Exclude the pictures. Transcribe exactly, and only, the lines from the one holding "The height and" to the end of the material below.

________

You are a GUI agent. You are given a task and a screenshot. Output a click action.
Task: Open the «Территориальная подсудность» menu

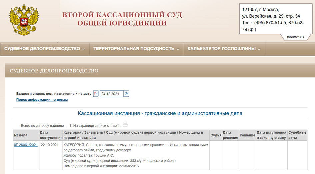[134, 49]
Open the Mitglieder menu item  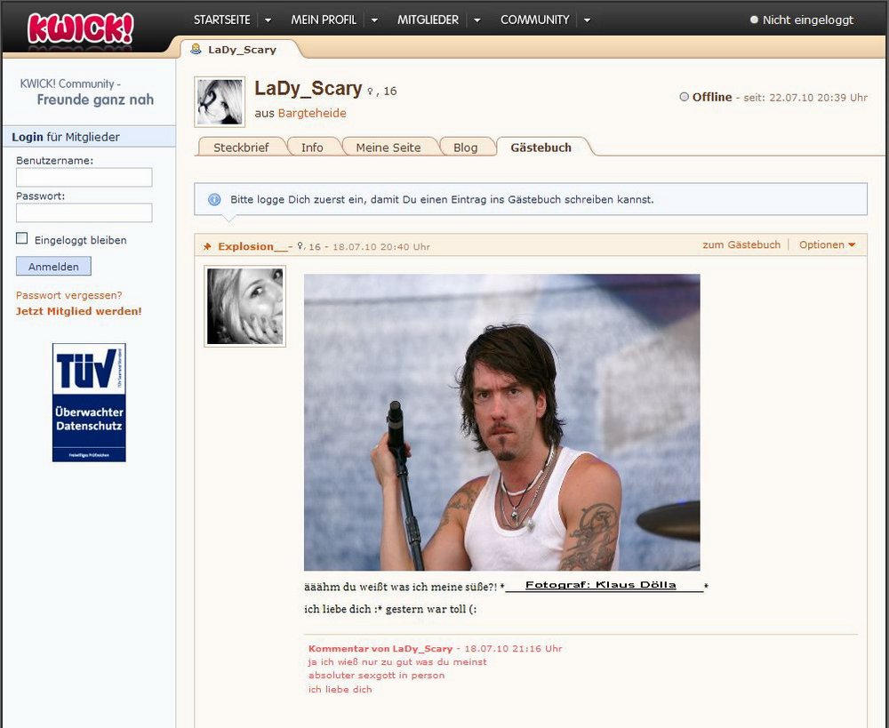428,20
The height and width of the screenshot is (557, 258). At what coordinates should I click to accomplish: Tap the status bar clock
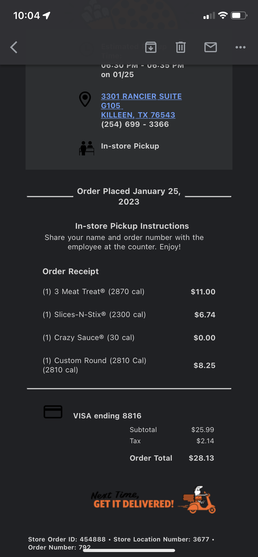click(27, 16)
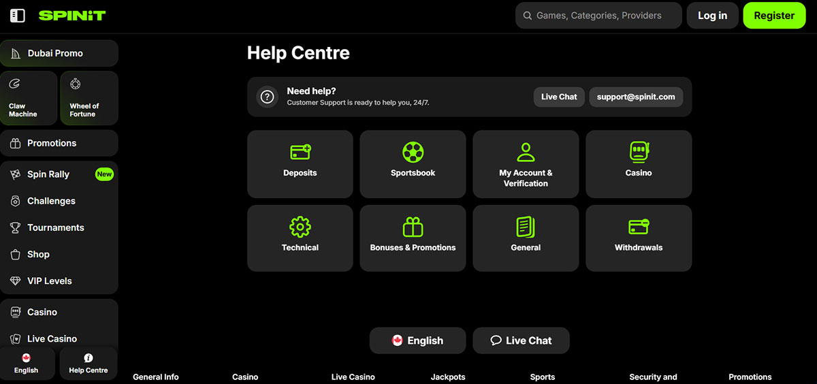Open the Sportsbook help category

[413, 164]
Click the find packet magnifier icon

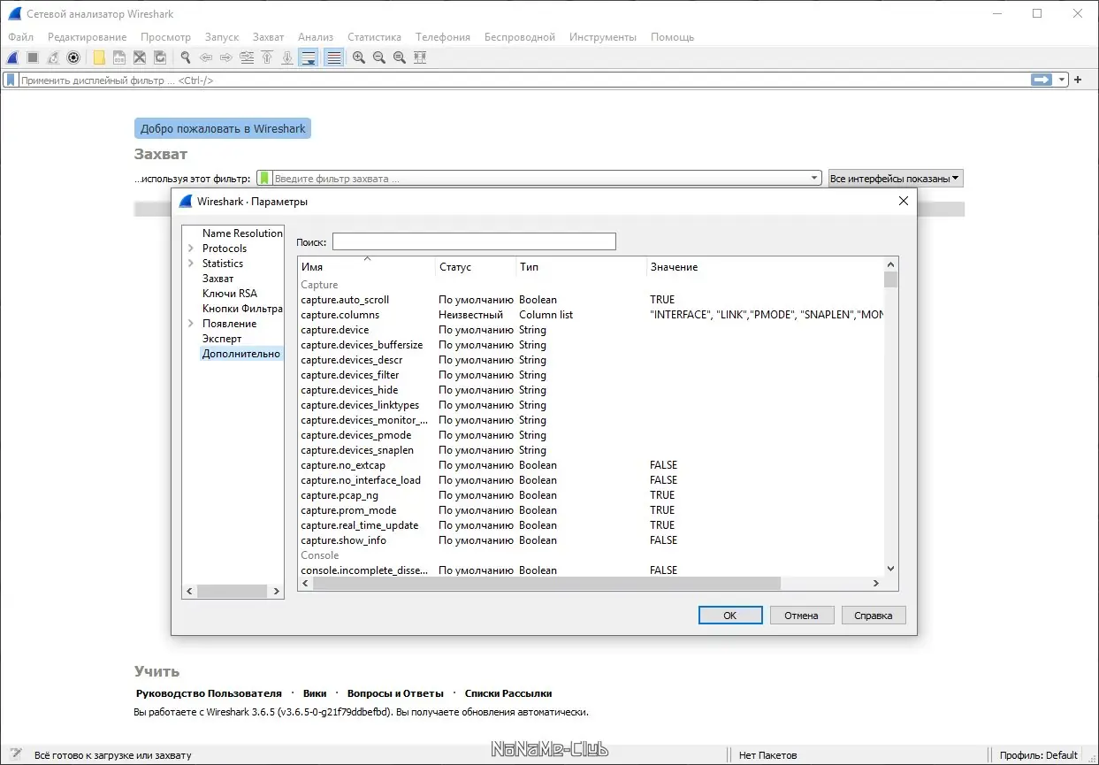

________

ANSWER BELOW:
The height and width of the screenshot is (557, 258). At what coordinates should I click to accomplish: Tap the status bar clock
click(27, 16)
Open the Sportsbook help category

[413, 164]
Click the find packet magnifier icon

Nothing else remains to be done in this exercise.